[Records from a dataset]
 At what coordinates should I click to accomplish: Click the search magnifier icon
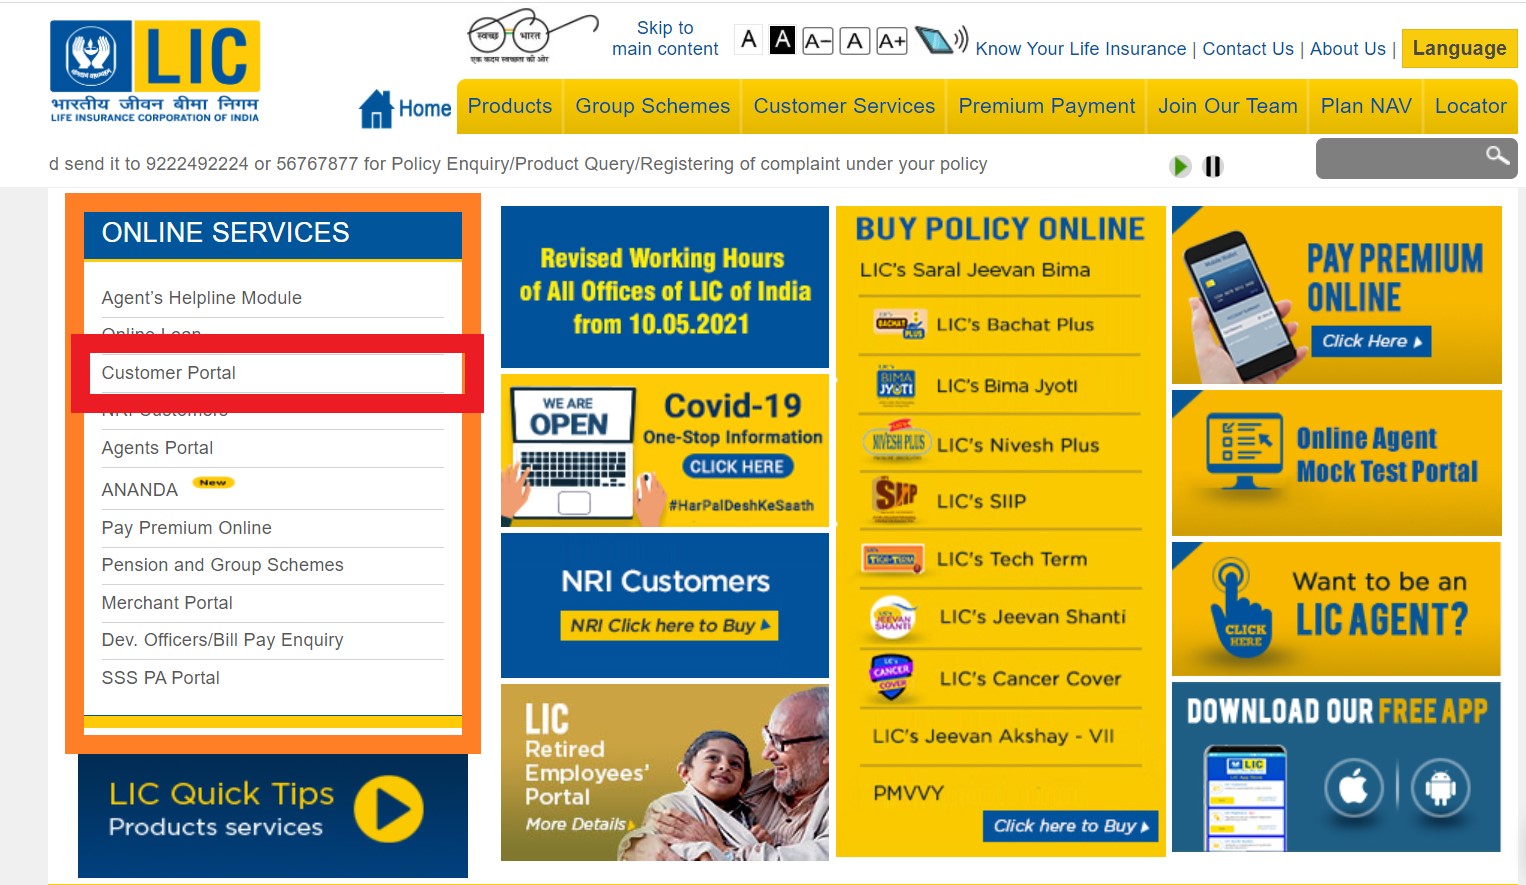point(1496,157)
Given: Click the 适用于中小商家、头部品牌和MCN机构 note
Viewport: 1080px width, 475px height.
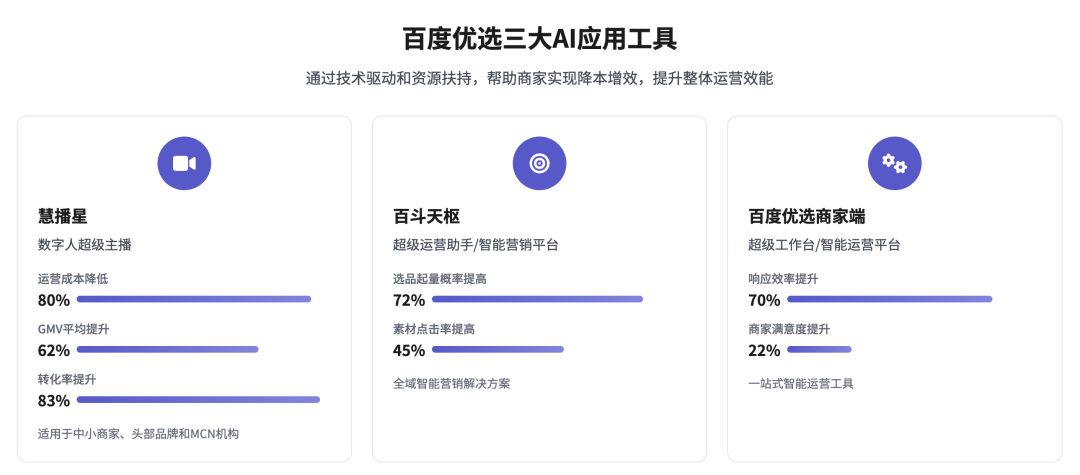Looking at the screenshot, I should (138, 434).
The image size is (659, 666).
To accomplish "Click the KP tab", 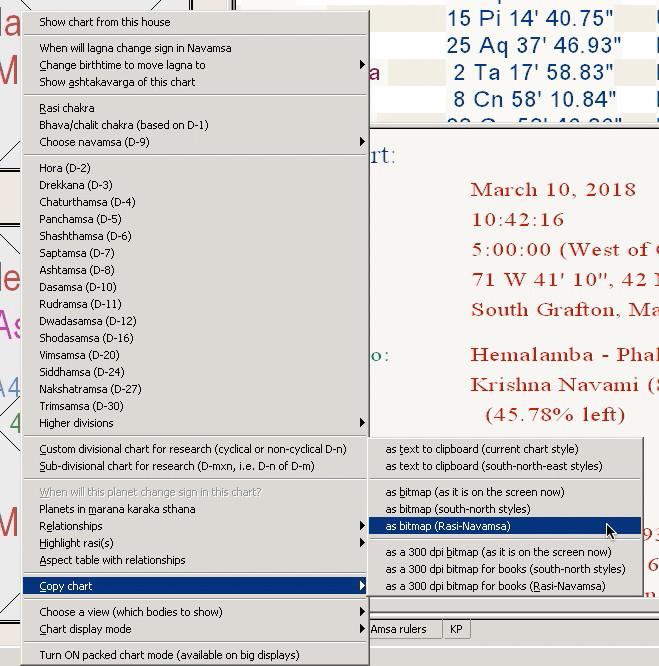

WHAT TO DO:
Apart from the images, every line above is to be given again exactly.

TASK ANSWER:
 At what coordinates should I click to accomplish: Click the search magnifier icon
point(1496,157)
Given: Click the 适用于中小商家、头部品牌和MCN机构 note
Viewport: 1080px width, 475px height.
Looking at the screenshot, I should (138, 434).
The image size is (659, 666).
To accomplish "Click the KP tab", 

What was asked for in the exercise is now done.